Here's a picture of me enjoying my tapas. (Note the fashionably square glasses and dark eyebrows!)

Sunday, June 28, 2009

A Face Only a Son Could Love

Rafa drew a picture of me a couple of days ago. I was taken aback when I saw it, and then a bit dismayed. Do I really look that bad these days?

The thing is, this simple drawing is amazingly accurate. My new glasses are square-ish, and at least I thought, fashionably bold. Rafa has chosen to give them special emphasis in his rendering of me.

My mouth is in fact a bit wide, and my eyebrows are quite dark. I always felt a special affinity with Brooke Shields, and Rafa seems to have looked into my mind and understood that about me.

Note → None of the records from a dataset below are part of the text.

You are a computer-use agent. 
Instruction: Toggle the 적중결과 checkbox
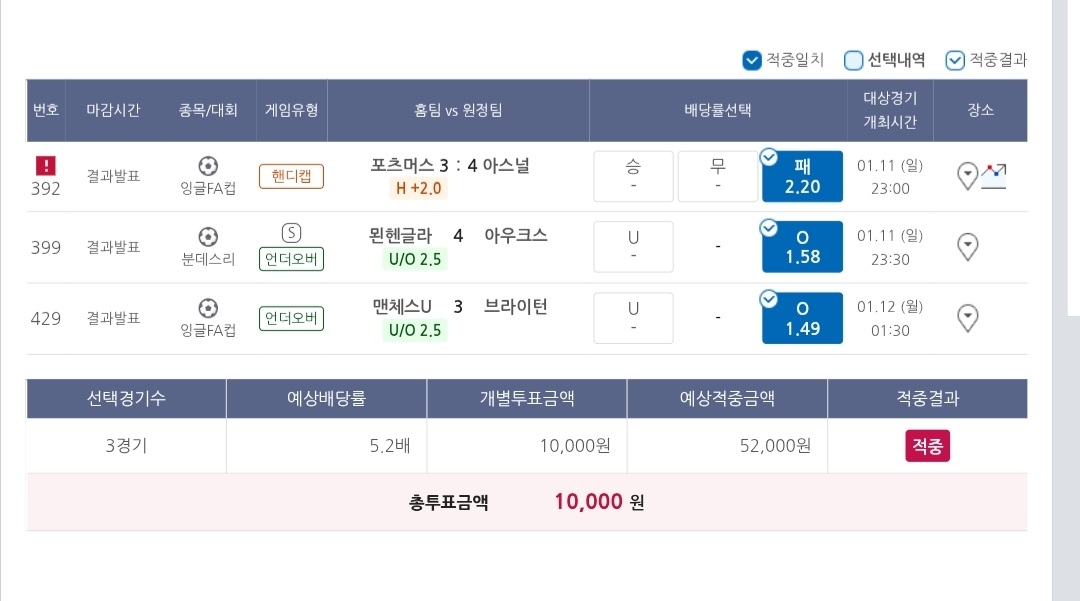(x=955, y=61)
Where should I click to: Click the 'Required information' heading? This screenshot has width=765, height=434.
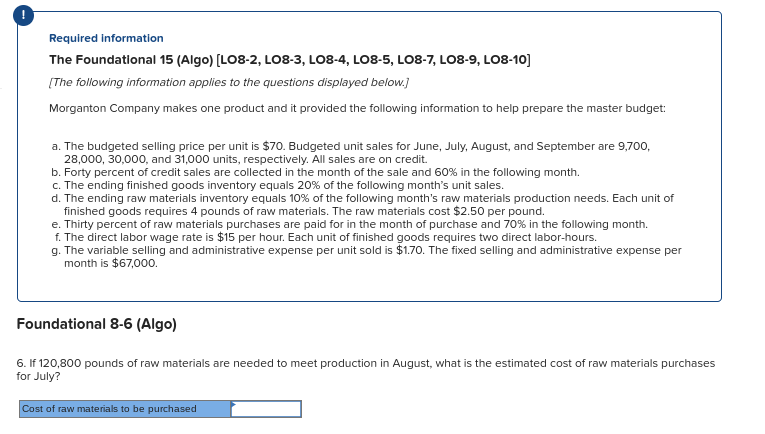click(x=106, y=38)
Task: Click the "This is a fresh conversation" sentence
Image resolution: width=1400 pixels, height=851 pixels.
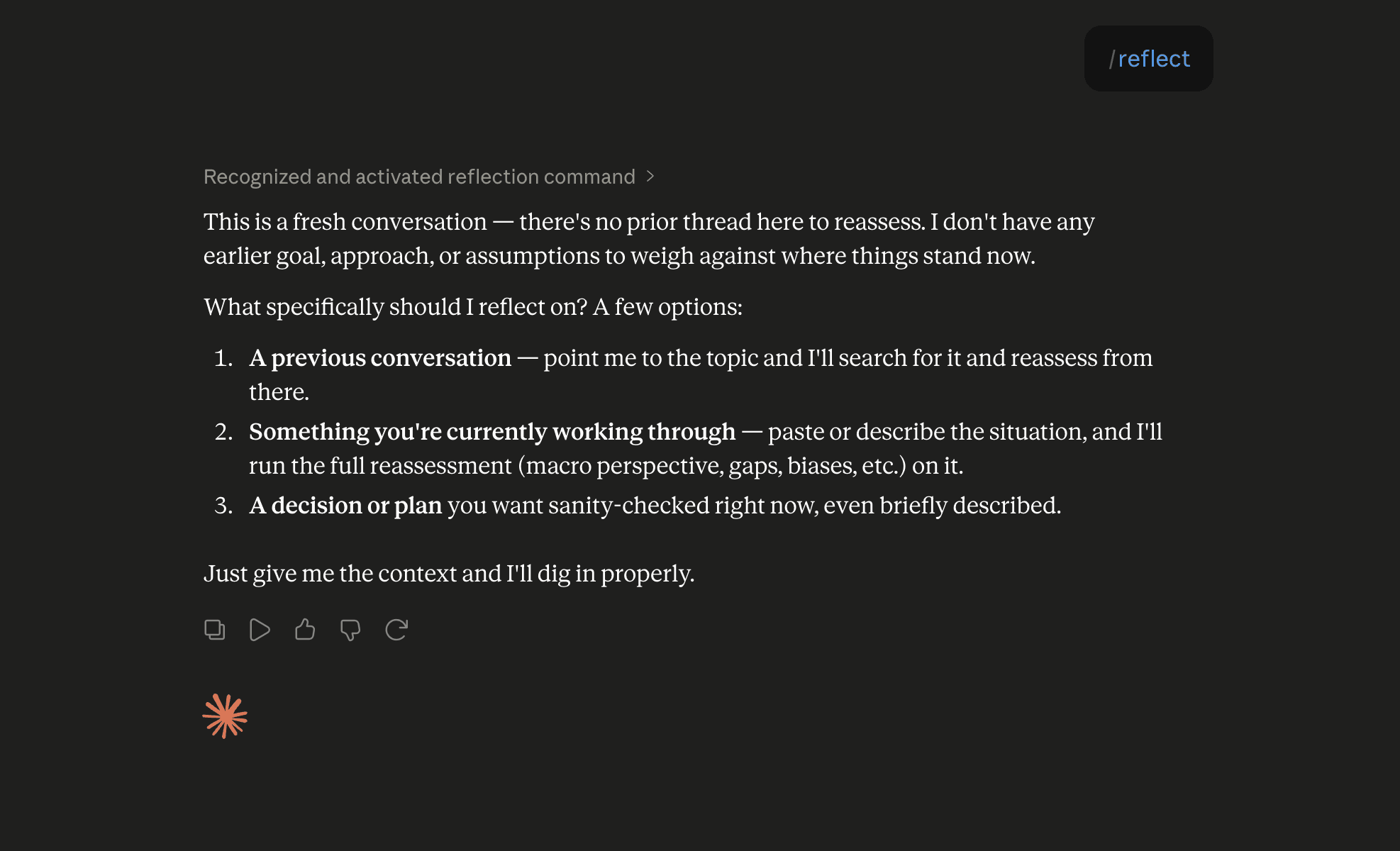Action: coord(345,222)
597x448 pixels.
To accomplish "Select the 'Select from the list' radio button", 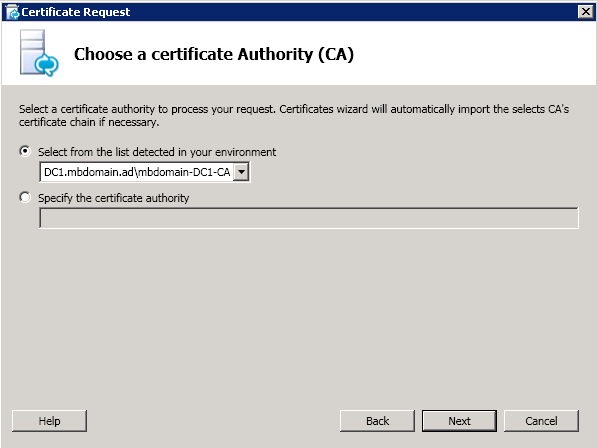I will click(25, 151).
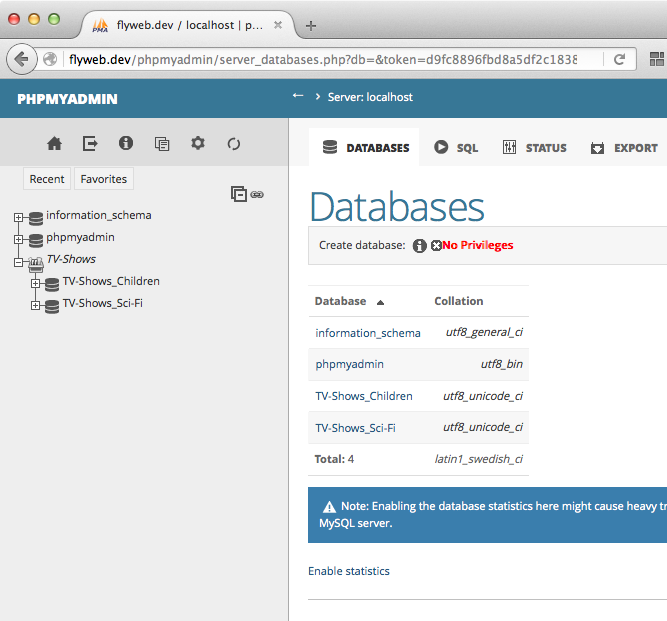Image resolution: width=667 pixels, height=621 pixels.
Task: Open the TV-Shows_Sci-Fi database link in table
Action: (x=355, y=428)
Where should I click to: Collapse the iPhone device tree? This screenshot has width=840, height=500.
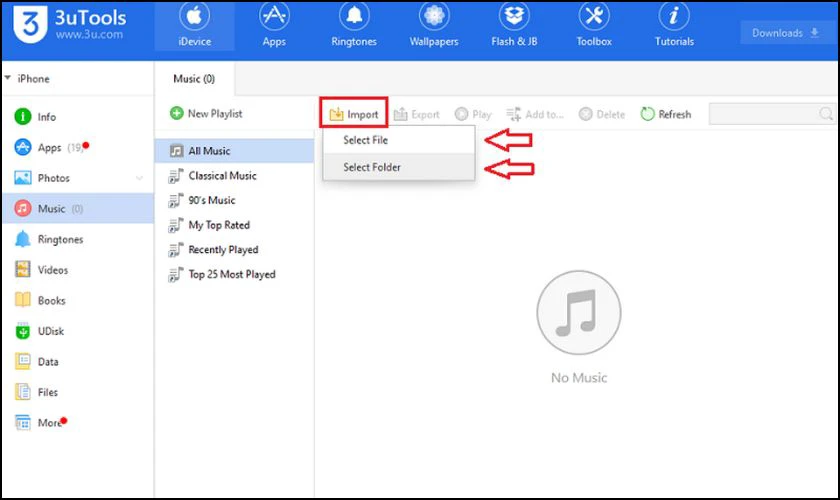[x=8, y=79]
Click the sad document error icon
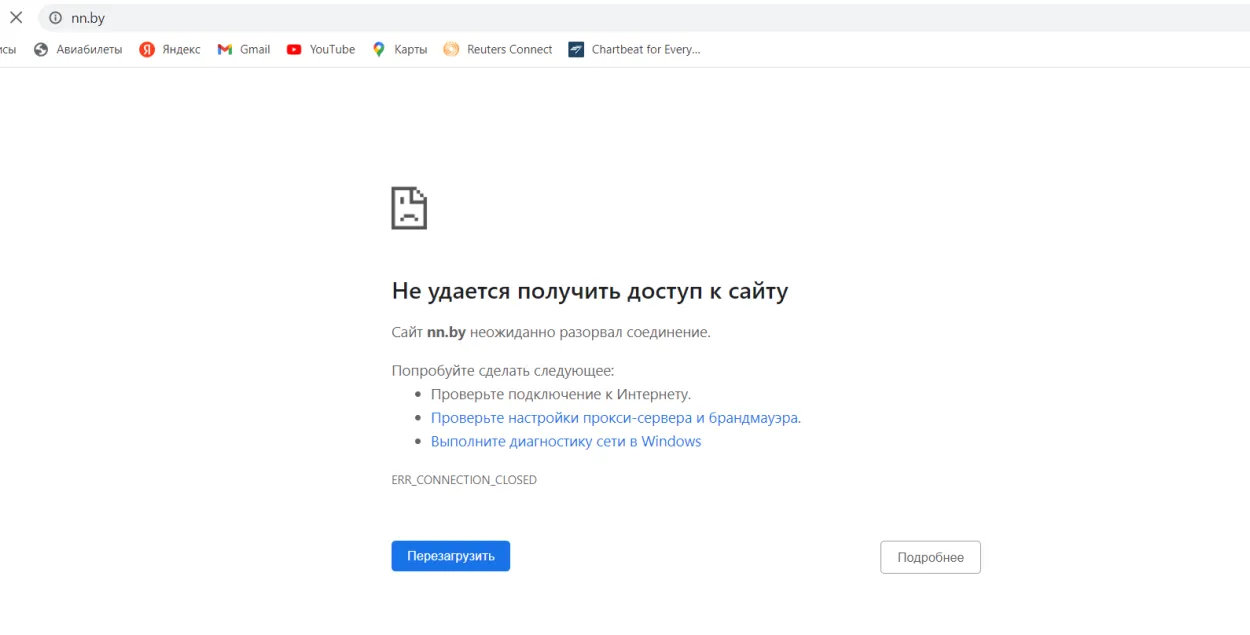 pos(409,209)
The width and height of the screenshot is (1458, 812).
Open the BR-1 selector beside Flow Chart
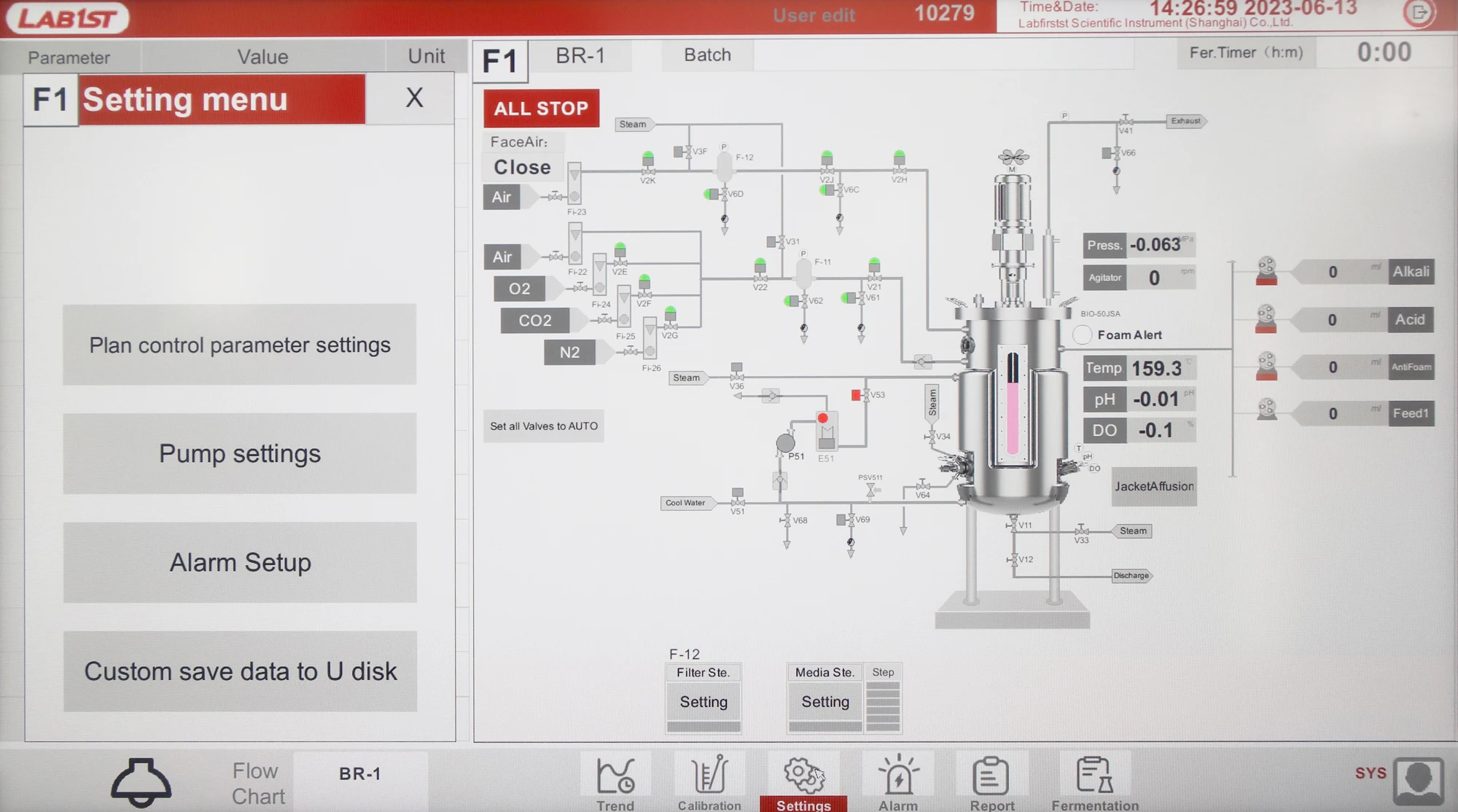point(360,774)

And most days I do push my bangs off my forehead and over to the side, usually by about 10 minutes after I have done my hair in the morning. So, you see, he is easily able to portray personal habits as well.

It's a bit different from looking like Daphne, but I guess the lesson here is about beauty being on the inside. Although he thinks I look like this, he loves me even so.

Monday, June 22, 2009

My Dream Team

This is my dream team. I live with them. They are something to behold, their grace, their style, their strength, their smarts.

They work so well as a team, as if they could read each other's minds.

Here they are with their game faces on, trying to look like a tough bunch.

But I have them wrapped around my little finger.

Thursday, June 18, 2009

Summer-time Art Projects

It's summer time. Time for playing and running and drawing and coloring and fun stuff in the kitchen. Getting up a little later and staying up a little later each day. Thinking about vacations coming soon, and swimming pools, and barbecues, and visits with cousins.

Tuesday, June 9, 2009

Dance Party

Even if you have a headache and dinner is burned...

even if people have been complaining to you all day and your socks don't match...

even if you didn't sleep well last night or you can't find your favorite train...

even if there's no milk in the house, and no gas in the car...

there is nothing that a good dance party won't cure!

Thursday, June 4, 2009

Event Planning

I've always enjoyed planning parties and events. In fact, I'm planning a major event at work right now, not because I'm an event planner, but because it was assigned to me! On top of all of my other duties! Yippee!

Here is one of my secret resources for a successful event, every time!

Monday, June 1, 2009


I remember the sound of the foghorn at night when I was a child drifting off to sleep. There were real foghorns in those days, posted at the entrance to the Bay, and they would begin to sound as soon as the fog started to roll in.

I can remember the sound of my grandfather's footsteps on the backstairs. The wooden steps with their black plastic covering would creak as he went down to his workbench to shine our shoes and have a smoke.

I can remember the steady whoosh and click of the pressure cooker in my grandmother's kitchen, and the tick and bell of the old white kitchen timer on the counter.

I can remember the sound of the seashell windchimes at the front stair.

I can remember the high pitch of the engine of my father's truck warming up on cold winter mornings.

I can remember the click of the loose ivory on the piano. The ivory pieces that had fallen off and been glued back on would click against the ivory keys next to them. The keys were made of real ivory. My grandmother was very proud of that.

What childhood memories do children have if they can't hear things like this? What will trigger nostalgia later on for them? Smells, perhaps, and patterns of light. When Rafa watches his babies grow and learn, what will he remember most?